**Exercise details**
Search the data for the string "Select" and gather each line it is in.

**Available data**

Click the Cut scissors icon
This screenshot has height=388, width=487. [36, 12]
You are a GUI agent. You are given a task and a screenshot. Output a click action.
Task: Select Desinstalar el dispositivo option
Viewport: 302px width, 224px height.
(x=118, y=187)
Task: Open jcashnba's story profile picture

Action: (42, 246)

==

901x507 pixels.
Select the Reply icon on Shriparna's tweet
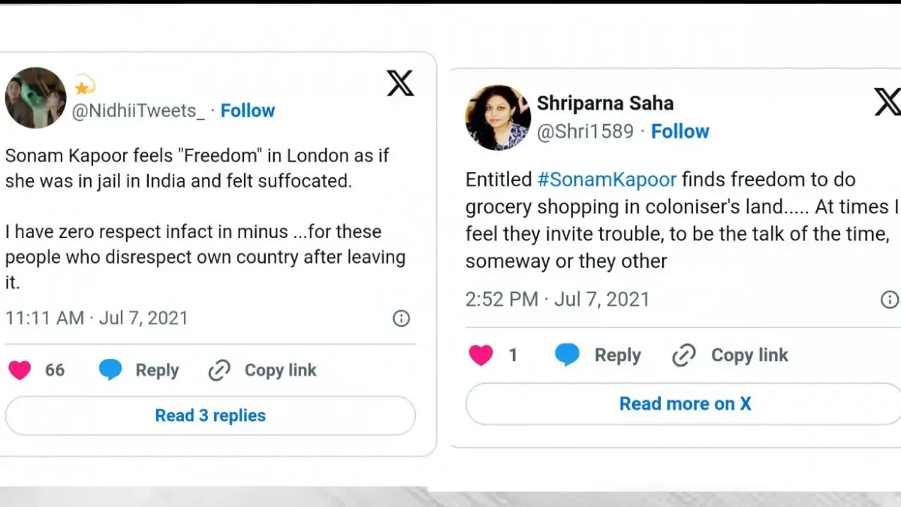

**Response below**
Task: Select Desinstalar el dispositivo option
Select the Reply icon on Shriparna's tweet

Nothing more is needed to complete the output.